Orienting unorganized points for surface reconstruction

Abstract

We address the problem of assigning consistently oriented normal vectors to unorganized point cloud with noises, non-uniformities, and thin-sharp features as a pre-processing step to surface reconstruction. The conventional orienting scheme using minimal spanning tree fails on points with the above defects. Different from the recently developed consolidation technique, our approach does not modify (i.e., down-sampling) the given point cloud so that we can reconstruct more surface details in the regions with very few points. The method consists of three major steps. We first propose a modified scheme of generating adaptive spherical cover for unorganized points by adding a sphere splitting step based on eigenvalue analysis. This modification can better preserve the connectivity of surface generated from the spheres in the highly sparse region. After generating the triangular mesh surface and cleaning its topology, a local search based algorithm is conducted to find the closest triangle to every input points and then specify their orientations. Lastly, an orientation-aware principle component analysis step gives correct and consistently oriented normal vectors to the unorganized input points. Conventional implicit surface fitting based approach can successfully reconstruct high quality surfaces from the unorganized point cloud with the help of consistently oriented normal vectors generated by our method.

Introduction

The reverse engineering problem for reconstructing three dimensional models in a computer system from unorganized points that are generated by 3D surface scanning devices has been a subject of intensive research for many years. The scanned 3D surface represented by an unorganized point cloud is typically noisy, contains holes, and has high variations in point density. Oriented normals at the points play a critical role in surface reconstruction. It is because that the oriented normals define the reconstructed surface to the first order and identify the inside/outside information. As will be shown in our tests below, the oriented normals become extremely important at the regions with very sparse points. Also, to generate correctly oriented normal vectors on the points in such regions is a very tough job. The conventional methods using minimal spanning tree (MST) (e.g., [1]) or Voronoi diagram (e.g., [2], [3], [4]) fail. Some recent researches consider estimating normals from captured images using photometric stereo [5], [6], which however suffers from the unideal acquisition conditions like specular reflections, material artifacts, and shadowing. The most recent work presented in [7] does not assign normal vectors directly to the given points. It first adopts a weighted locally optimal projection operator to produce a set of denoised and evenly distributed particles over the original point cloud, and then conducts a priority-driven normal propagation scheme to assign normal vectors to the particles. This down-sampling strategy actually further removes limited information of underlying surfaces from those highly sparse regions, therefore the reconstructed surface in such regions will not be as good as ours (see Fig. 1). Our approach proposed in this paper can assign consistently oriented normal vectors to the scattered points so that the downstream reconstruction algorithm can successfully generate surface in the regions with highly sparse points.

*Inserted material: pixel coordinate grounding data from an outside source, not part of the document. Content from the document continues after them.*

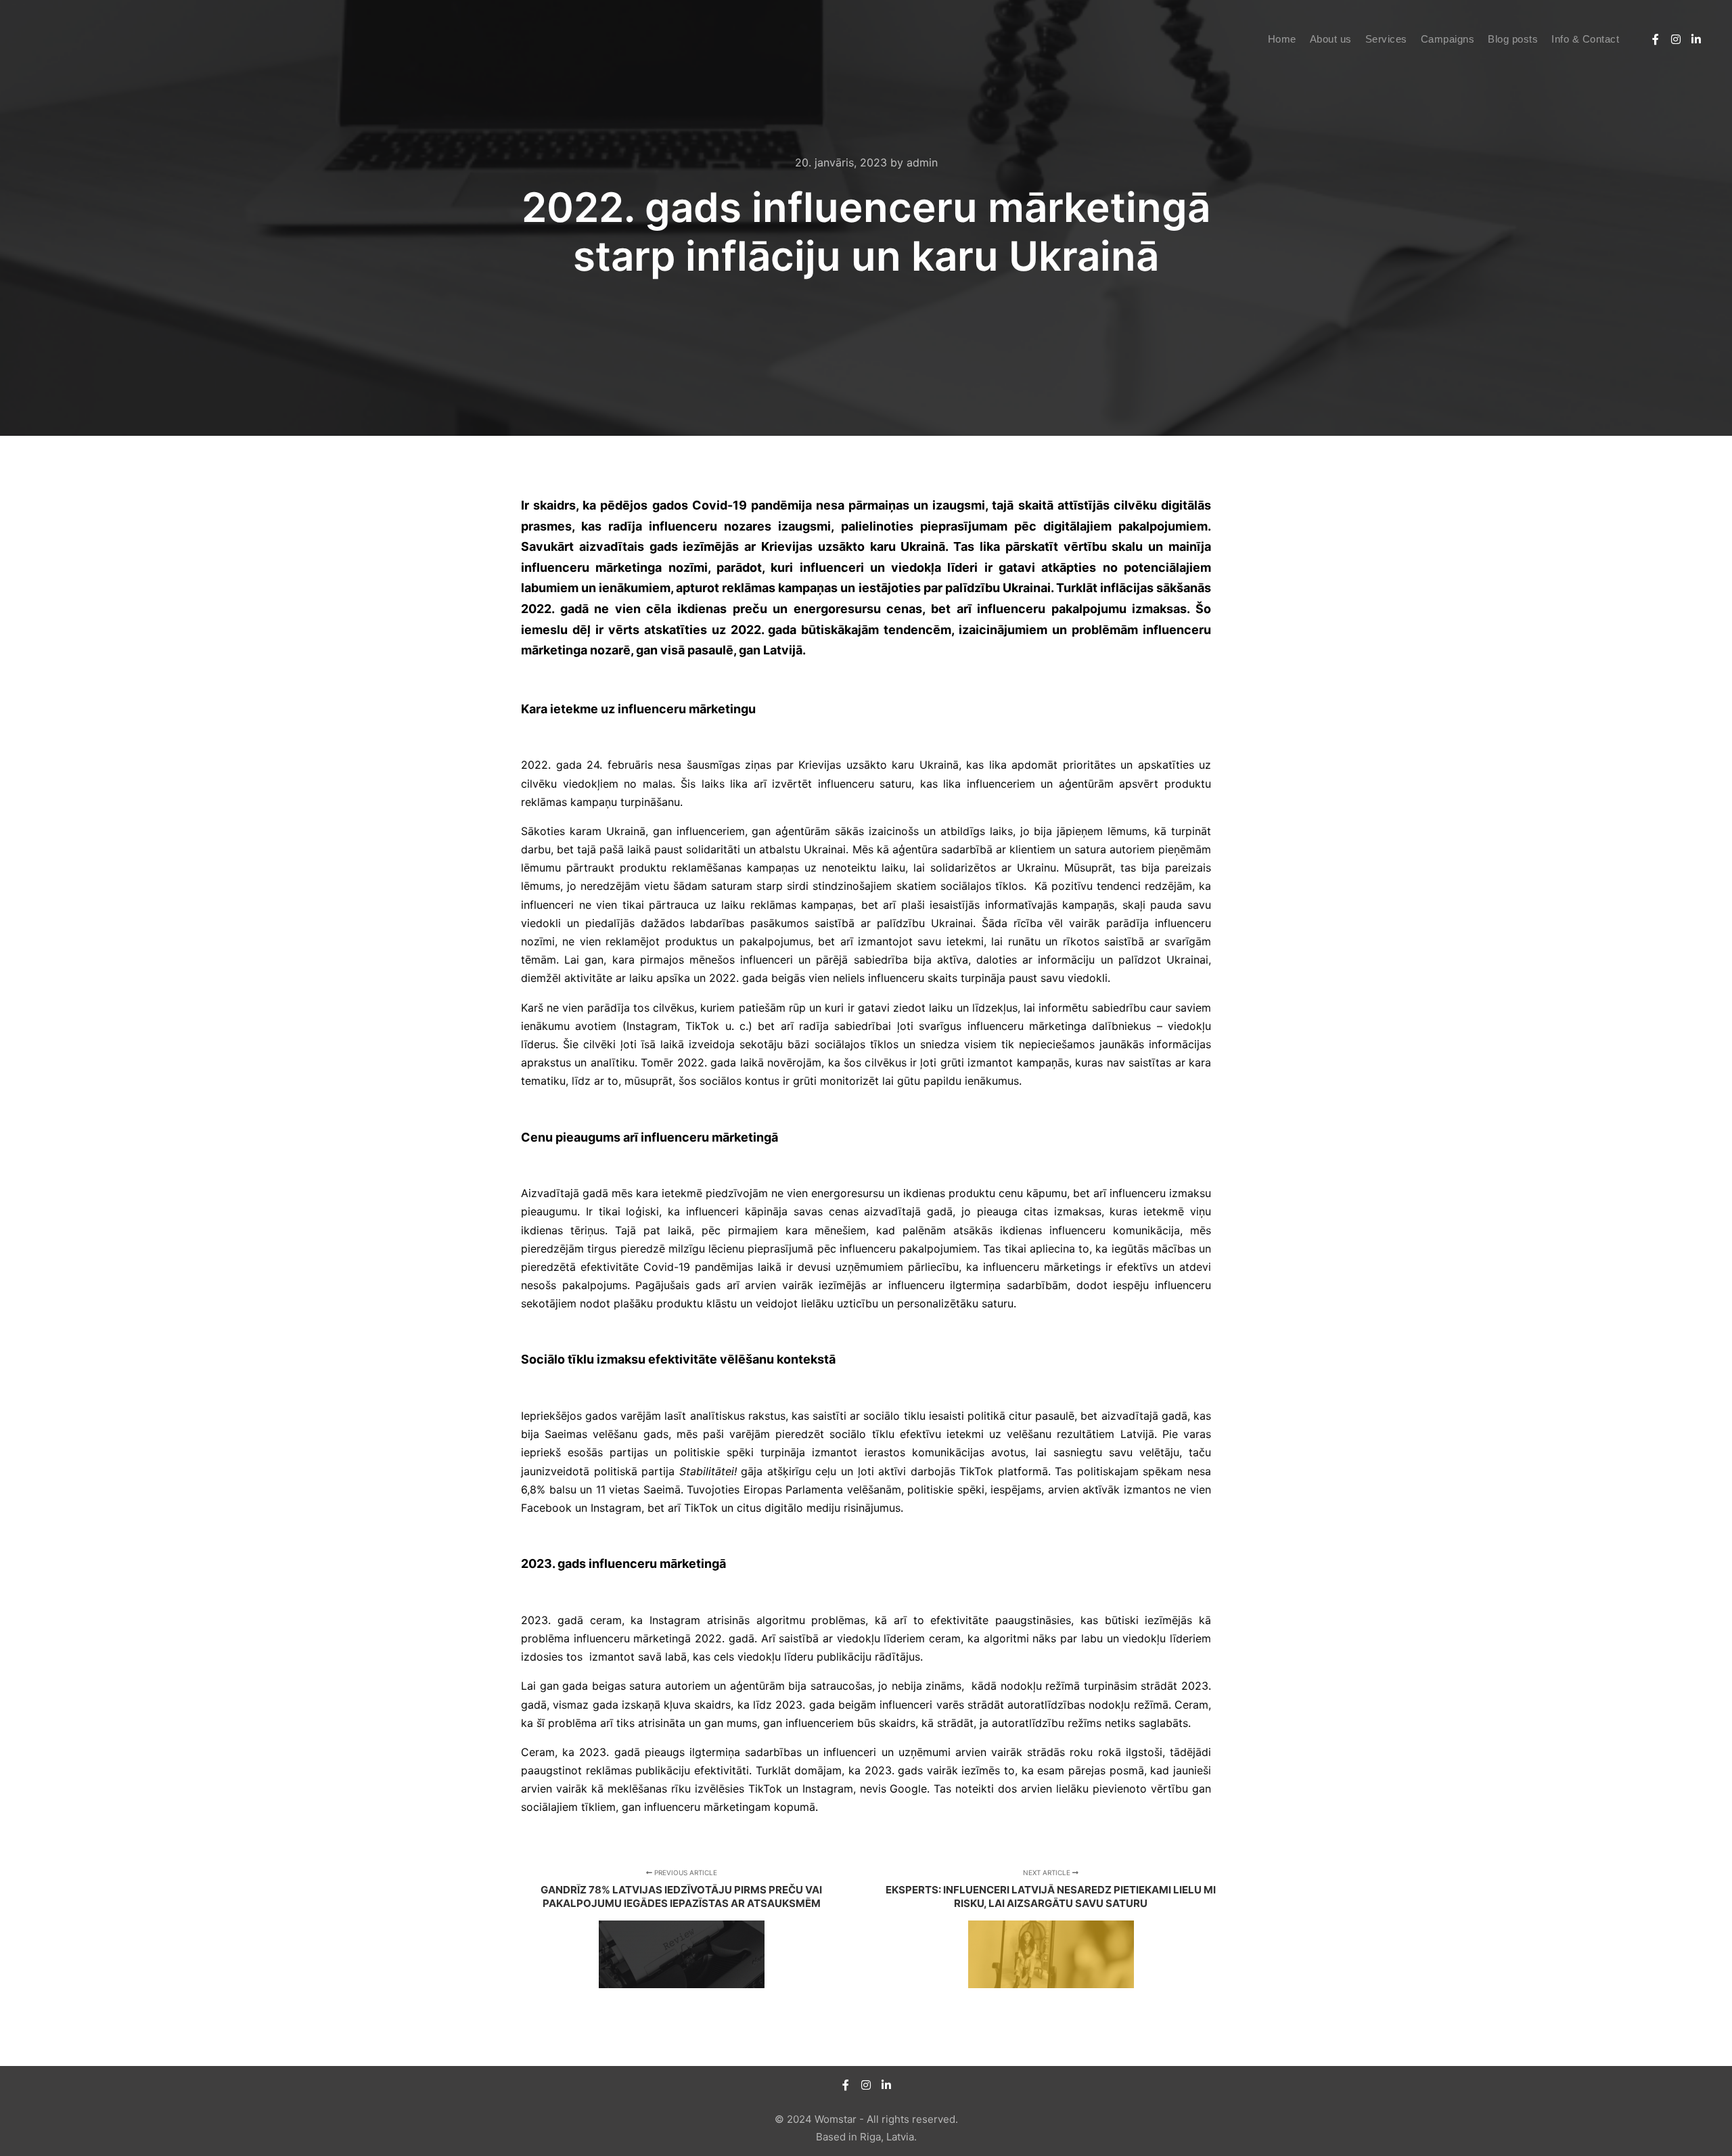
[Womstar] (78, 39)
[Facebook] (1655, 39)
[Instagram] (1676, 39)
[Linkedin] (1696, 39)
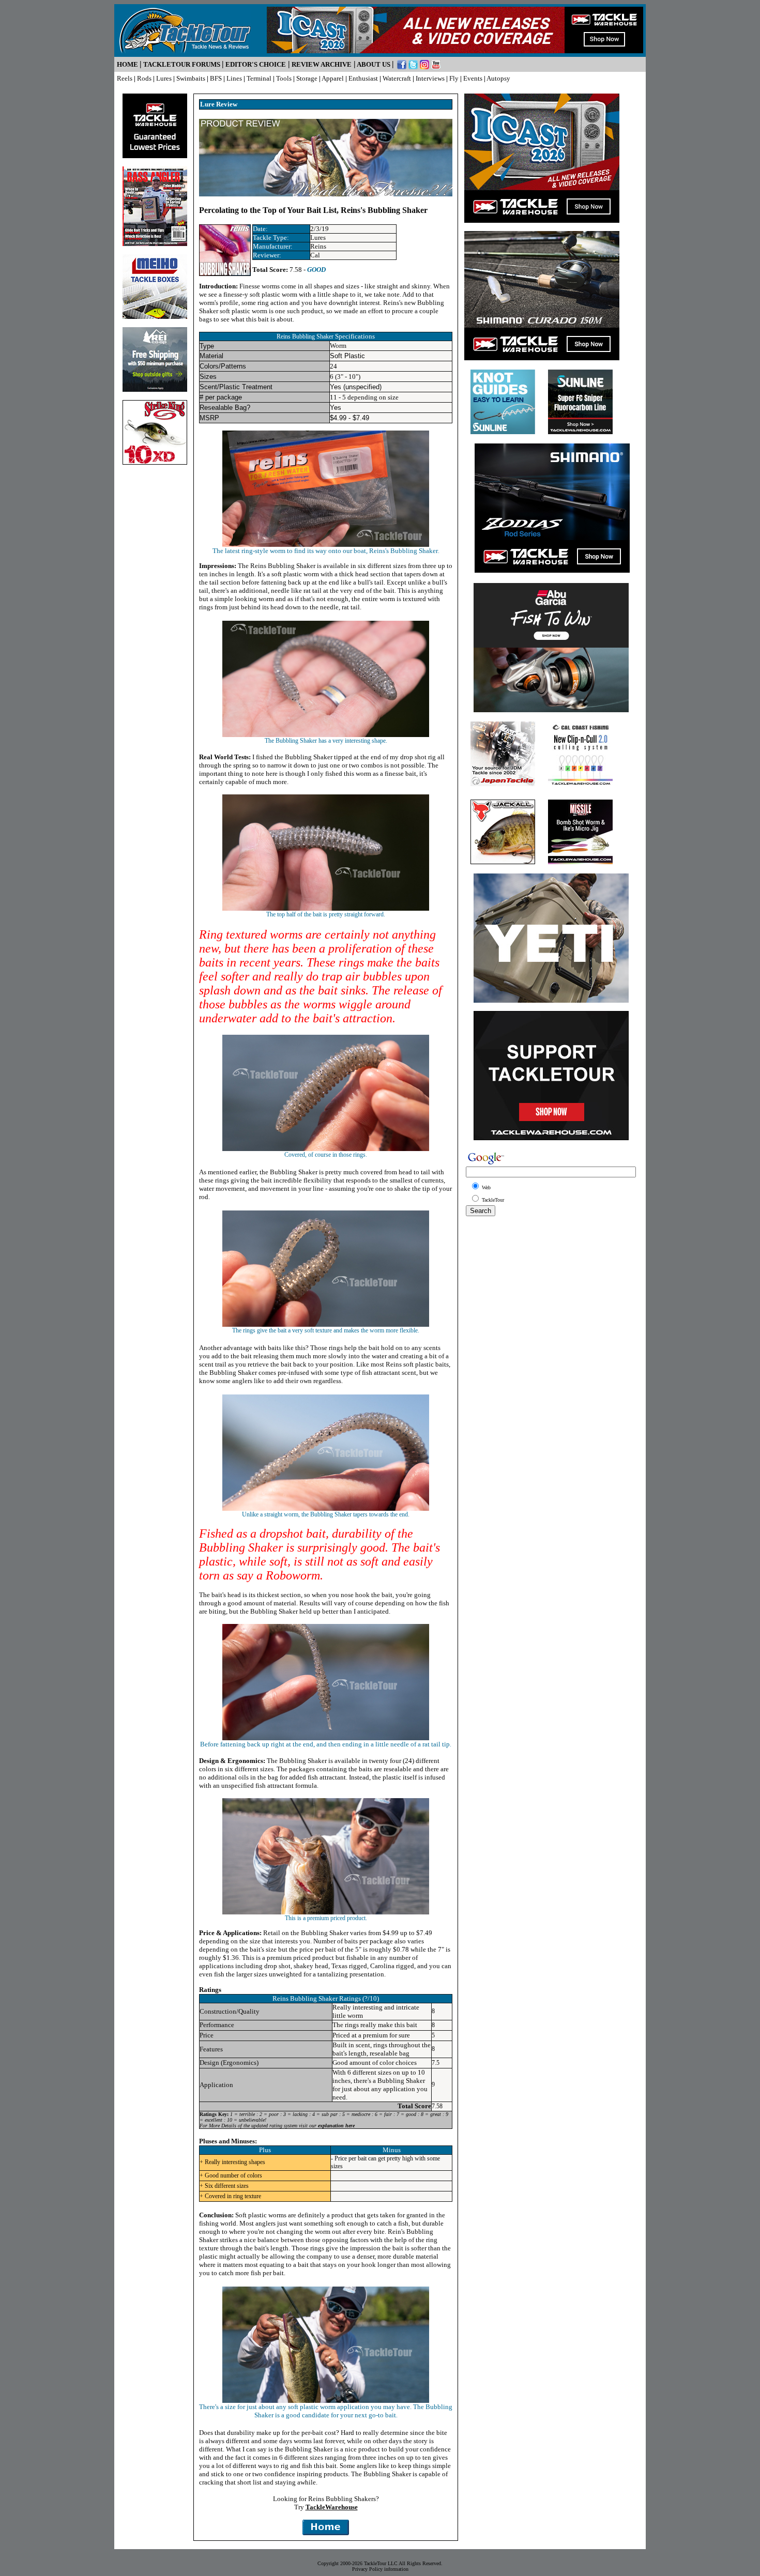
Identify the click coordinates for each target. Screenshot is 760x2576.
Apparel (333, 78)
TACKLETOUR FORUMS (181, 64)
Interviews (430, 78)
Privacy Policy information (380, 2569)
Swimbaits (190, 78)
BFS (216, 78)
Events (472, 78)
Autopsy (498, 78)
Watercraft (397, 78)
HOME (127, 64)
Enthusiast (363, 78)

To orient unorganized points effectively and efficiently, we develop two techniques by extending the integrating approach for meshing scattered point data [8]. First, a modified scheme is proposed to generate adaptive spherical cover (ASC) for unorganized points by adding an eigenvalue analysis based sphere splitting step. With this step, our approach can better preserve the surface's connectivity in the regions with highly sparse points. After getting the spherical cover for scattered points, the triangulation and topology cleaning procedure [8] can generate a triangular mesh surface M roughly presenting the underlying surface S. Although this mesh M is not a good approximation of S, it gives a very robust evidence for assigning the orientation of input points. A straightforward way is to find the closest point c_p on M for each input point p, then the normal vector ${\mathbf{n}}_{{\mathbf{c}}_p}$ of c_p on M is assigned as the normal vector of p. Nevertheless, as M is an inaccurate approximation of S, such normal vectors give inaccurate surface information to the downstream mesh reconstruction algorithm (e.g., [9]). Therefore, instead of assigning ${\mathbf{n}}_{{\mathbf{c}}_p}$ to p, we only let p hold the orientation of n_cp—thus, we name our method as orienting approach (ORT). An orientation-aware principle component analysis (PCA) step is adopted to assign correct and consistently oriented normal vectors to the unorganized points. Moreover, the ASC constructed in the first step will be employed to speed up the closest point search on M. The experimental results demonstrate that our approach can successfully orient the unorganized point clouds for various models—so that conventional schemes like [9] can reconstruct a proper surface for the input data. Fig. 1 shows a comparison of the results between other approaches and ours on a Venus head model with non-uniform point density and noises. Our approach (ORT+RBF) gives the best reconstruction result. The good performance of our approach is benefited by (1) the proposed framework of using adaptive ASC to give the consistent orientation of points and (2) the newly developed sphere splitting step based on eigenvalue analysis.